Thanks so much for sharing all of that in such detail…I’m so nervous for the day that my daughter needs to know about sex. I get caught off guard so easily, I don’t want to say too much or not enough!
dawn224
November 5th, 2007 at 10:35 pm
well done!
carrie
November 6th, 2007 at 12:24 am
You got through it! I know it is so hard — but you did it! And it’ll be fine with your son, if I could “have the talk” with my boys, you’ll be fine.
Pendullum
November 6th, 2007 at 6:44 am
Way to go…Much better than me…
My daughter who was 8 at the time, said as I picked her up for lunch’Momma, we are going to have a “talk’ at school… They are separating the boys from the girls…’
Well, I instinctively knew what the talk was…
So, instead of having the slow talk with books, I had been dreaming of… It was harried conversation on the way home from lunch… As she had sex education in the afternoon…
I asked her if she had any questions…
And she looked at me disgusted and just said’Ahhh, no I am done… Momma, we are going to be talking about this ALL afternoon!!! Yuck!!!!”

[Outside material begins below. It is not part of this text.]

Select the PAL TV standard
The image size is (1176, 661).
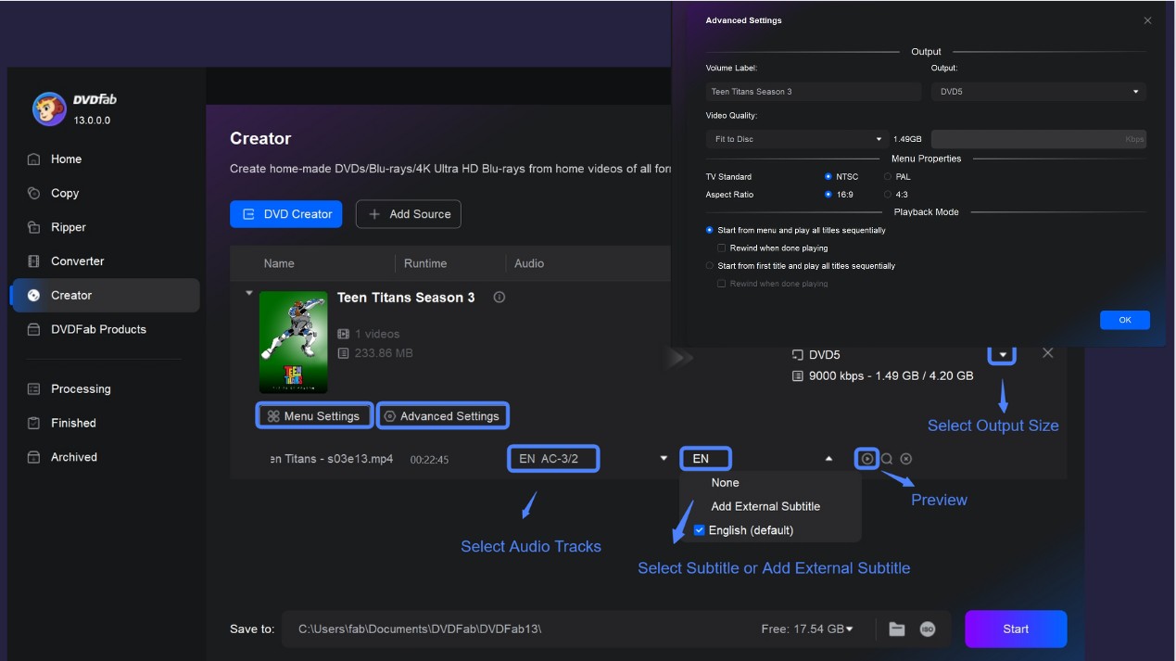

And a few weeks later my daughter explained(Six weeksof ‘health)”Momma, I used to like Fridays… And now? Now? Health… Blech!Blech! Blech!”
Hot Librarian
November 6th, 2007 at 10:29 am
What a relief to get it over with! NOT a convo I am looking forward to…

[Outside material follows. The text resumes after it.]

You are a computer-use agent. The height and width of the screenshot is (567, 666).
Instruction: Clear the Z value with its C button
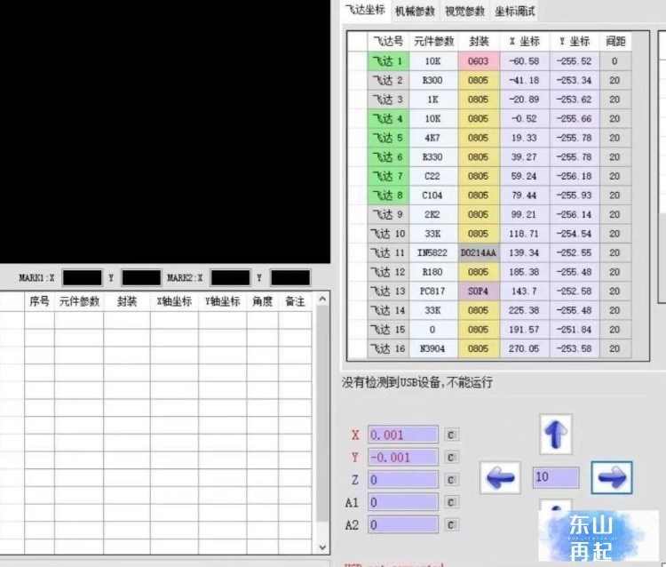pyautogui.click(x=451, y=480)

Oh, and if we have sons in the future? The Husband is DEFINITELY in charge of that talk, whether he likes it or not!
Meredith
November 6th, 2007 at 11:05 am
I have boys so I can’t completely relate, but I’m still afraid of the conversation. I’m not sure go ask your father will cut it. I can’t even imagine what my husband would tell them! Anyway, good for you for taking care of business!
QT
November 6th, 2007 at 11:22 am
You are awesome - my mom was the same way, she assured me that everything about my body was natural and normal and to not ever be ashamed. Oh The Joys has a similar post up about this today, too! Must be the time of year…
Michelle
November 6th, 2007 at 12:04 pm
My daughter also goes to a Catholic school and I am DREADING this conversation. I have a feeling that this conversation might come up earlier than I expect with her. She is really smart and she’s always asking questions about how her brother made his way out my belly and how he “got in there!”.

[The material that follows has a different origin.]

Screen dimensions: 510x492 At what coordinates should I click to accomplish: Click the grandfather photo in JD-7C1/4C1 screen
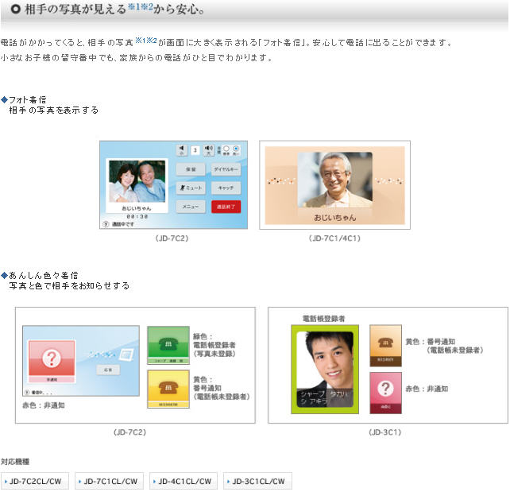[334, 180]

Your entry was sort of like a pep talk for me
#2
November 6th, 2007 at 12:33 pm
Thank you for this encouragement! I’m going to have to do this one of these days, and it terrifies me and horrifies me, but I really do want to be the one to do it, not their friends at school!
Which books did you use? Help for the “sex-talk virgins!”
Sara
Kristin
November 6th, 2007 at 3:51 pm
Well done.
Now, come and talk to my kids…
I keep hoping they’ll learn it on the streets.
JazzBrown
November 6th, 2007 at 8:03 pm
You are one good mamma! I wish my mother had had that conversation with us when we were young. Instead I found out all about sex from the girls at school (and they were very misinformed).
Yes, tough conversation with the boy. I’ve got two and I’m not looking forward to it. I’ll be looking to you for advice!
Your daughters will thank you.
Phat Phannie
November 6th, 2007 at 8:43 pm
I’d like to say that I will refer Alexander to his dad when that day comes, but I wear the pants so it will likely be me. I think you handled it wonderfully, and I think I will print and save your post! haha. My son (who’s FOUR), has already asked me if babies come out of our butts. I told him no, and then he asked “then where, your mouth?” I said no and he said “Mommy, where do the babies come out?” So I asked him if he wanted some candy.
BarnGoddess
November 6th, 2007 at 9:18 pm
Good for you!!
You handled that whole thing great.
Nothing easy about that. And your right, by not making it a BIG secret, it loses most of it’s ‘appeal’.
Lotta
November 7th, 2007 at 12:21 am
You are an awesome mom!
Sarcastic Mom (aka Lotus)
November 7th, 2007 at 2:01 am
Oh, hurray! You did a great job.
And, um… you know they’re gonna tell their BFFs anyway. Heh.
MyStarbucks
November 7th, 2007 at 2:13 pm
You did a great job. I had the talk with my 10 year old, last year. It went fine. But I’m with your daughter: sometimes I don’t want to know what sex it either, even at my age. LOL
Amy Barry
November 15th, 2007 at 3:20 pm
Congratulations! Bet it feels good to have THAT milestone out of the way!